• [What you should do] Excluding pictures, retype the line with "Click the Powered by Stripe badge" and each line that follows it to the end of the data below, word for word.

• [Provided entries]
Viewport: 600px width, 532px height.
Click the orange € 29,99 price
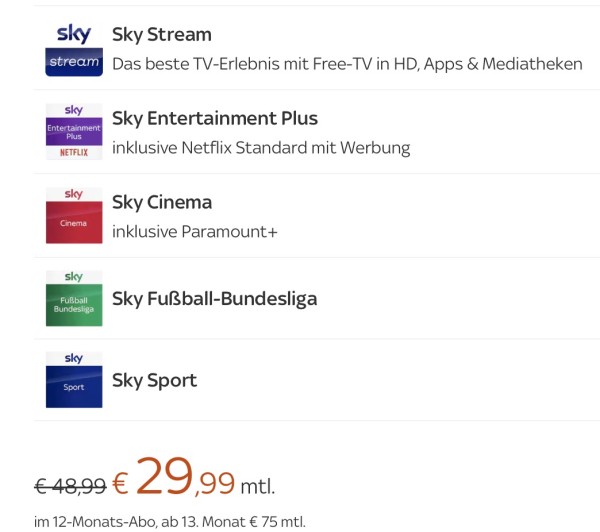pos(174,480)
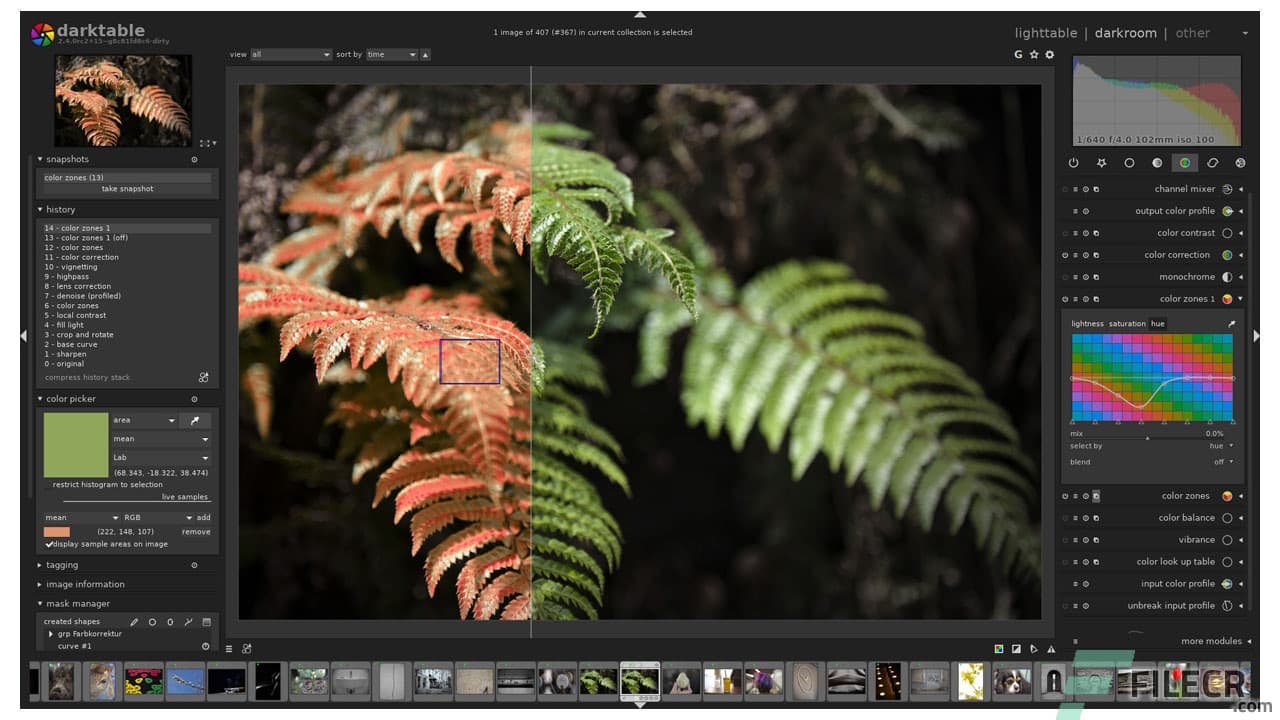The image size is (1280, 720).
Task: Uncheck display sample areas on image
Action: 48,544
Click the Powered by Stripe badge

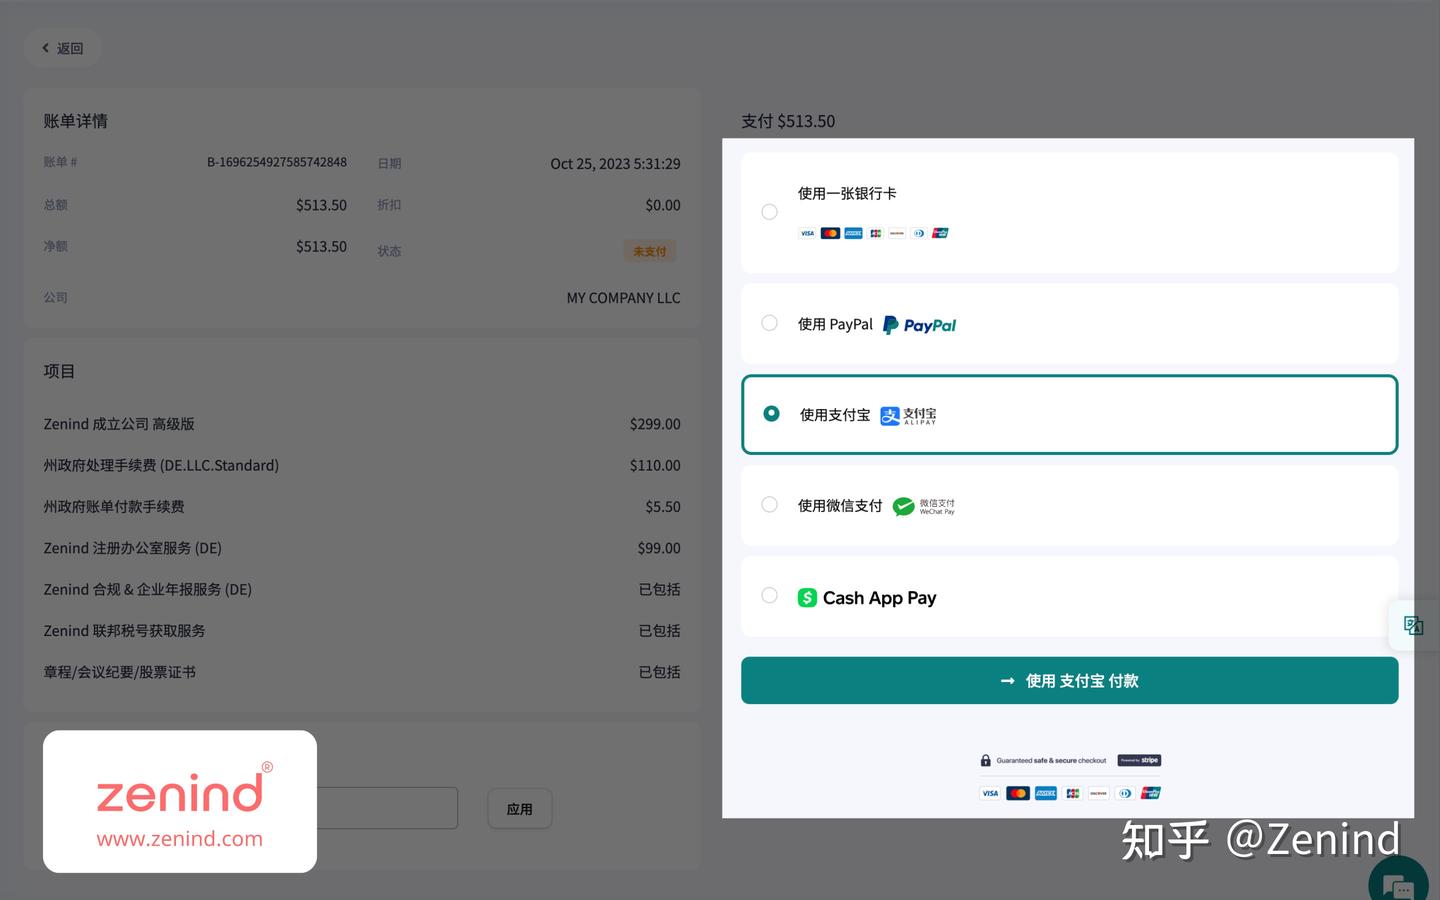[1139, 760]
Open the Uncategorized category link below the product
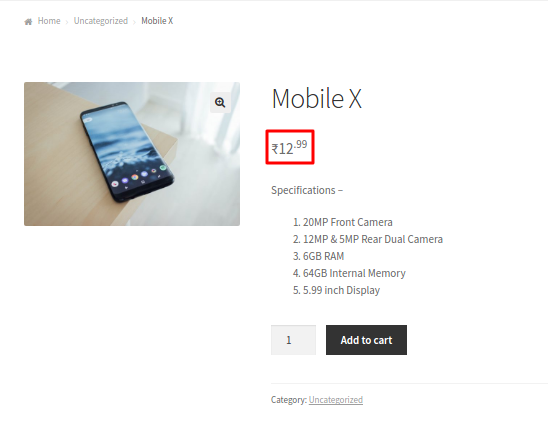Image resolution: width=548 pixels, height=427 pixels. click(x=336, y=400)
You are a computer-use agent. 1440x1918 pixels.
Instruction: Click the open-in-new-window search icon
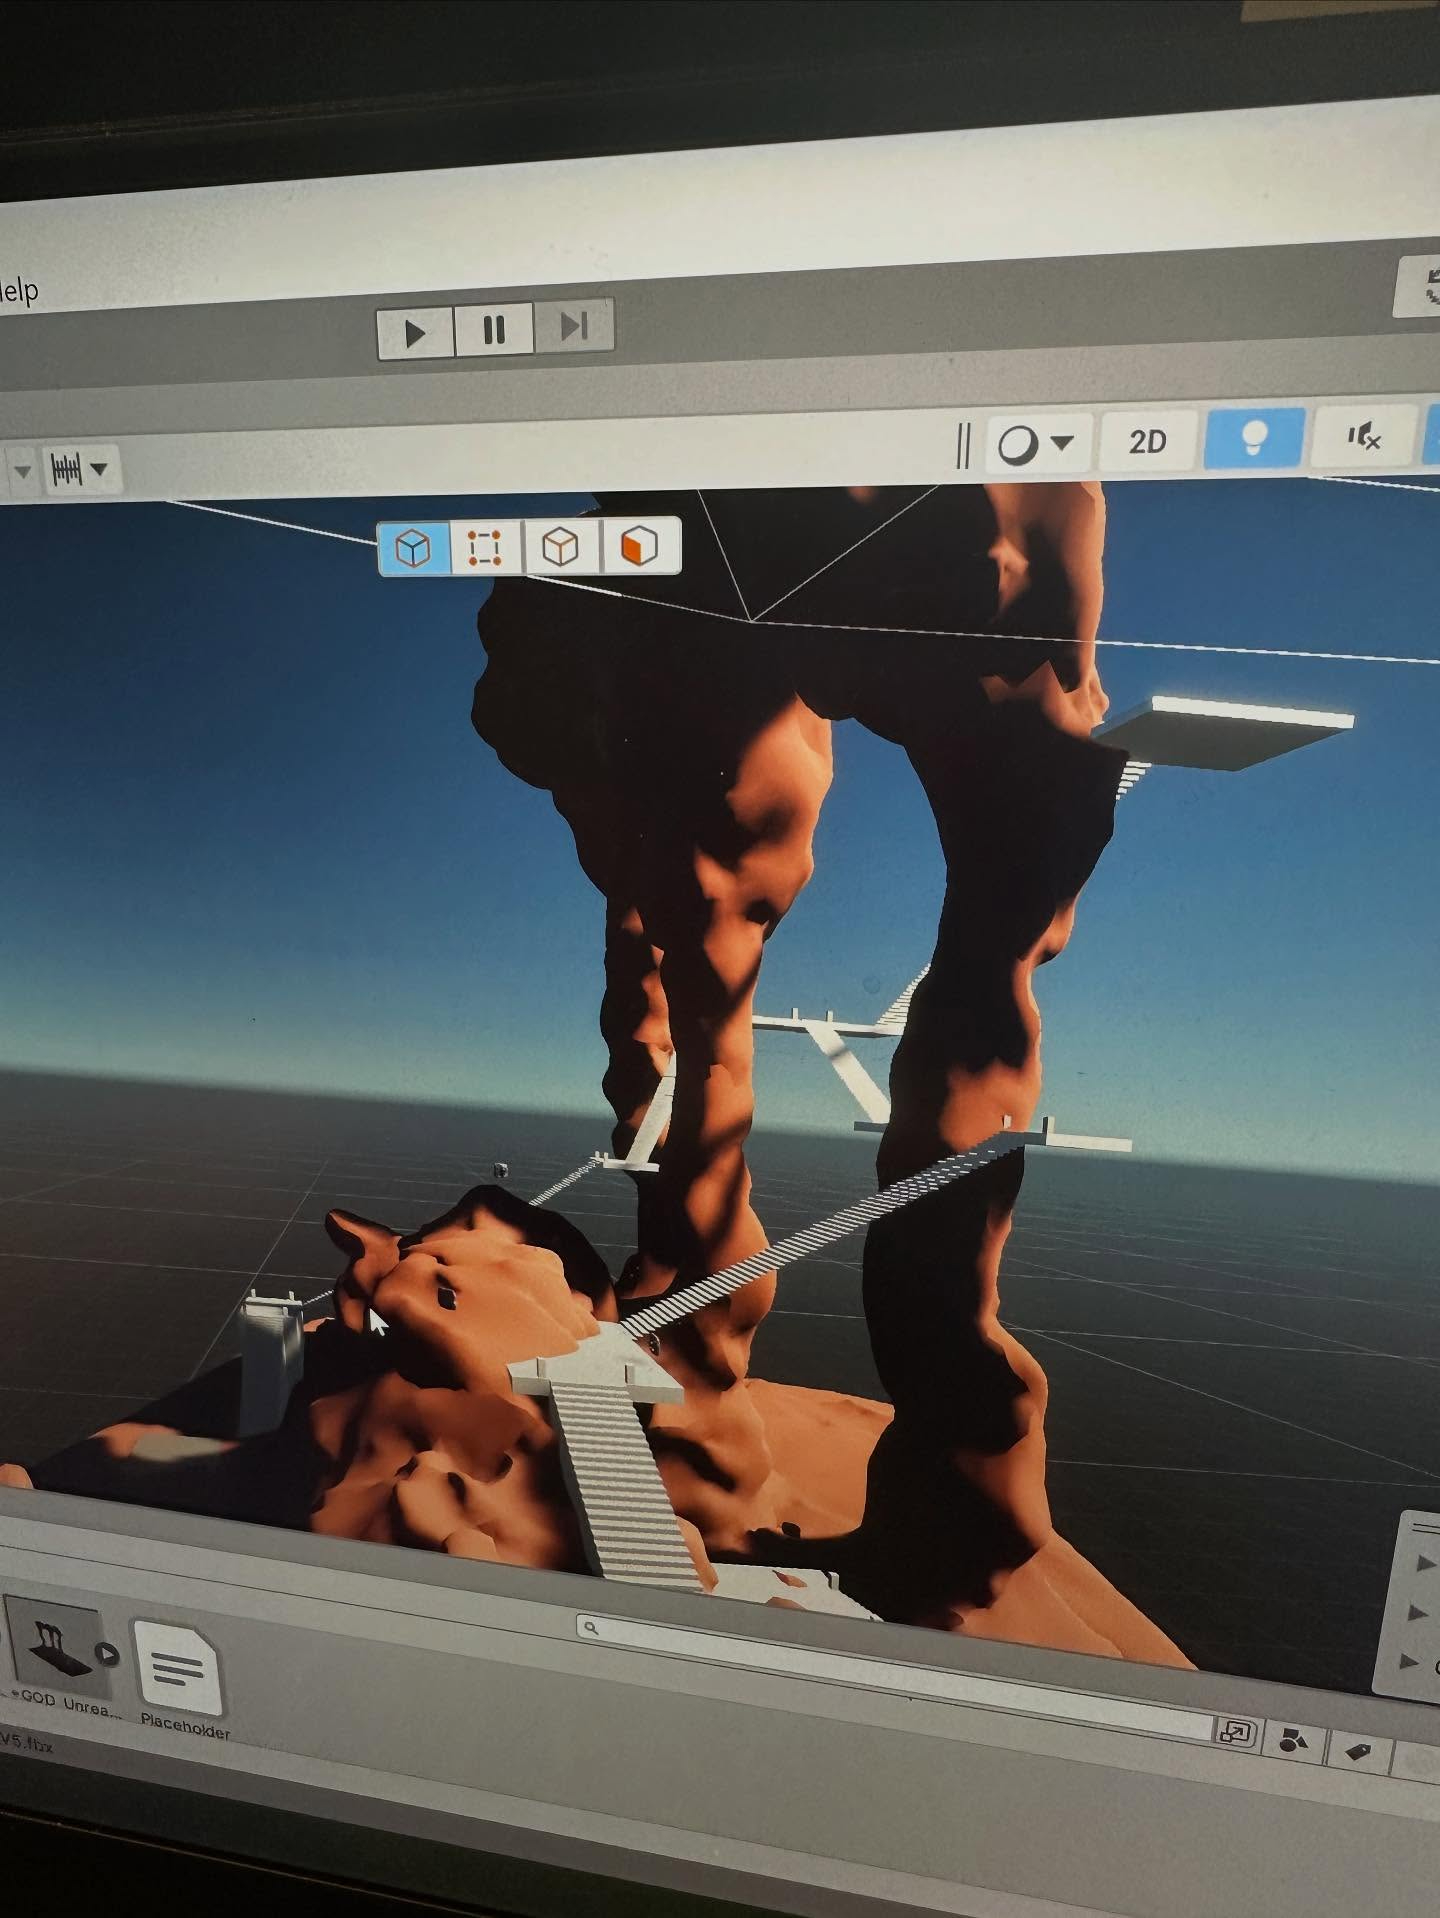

• [Written reply]
Click the Powered by Stripe badge

[1139, 760]
Open the Uncategorized category link below the product
Image resolution: width=548 pixels, height=427 pixels. click(x=336, y=400)
You are a computer-use agent. 1440x1918 pixels.
Instruction: Click the open-in-new-window search icon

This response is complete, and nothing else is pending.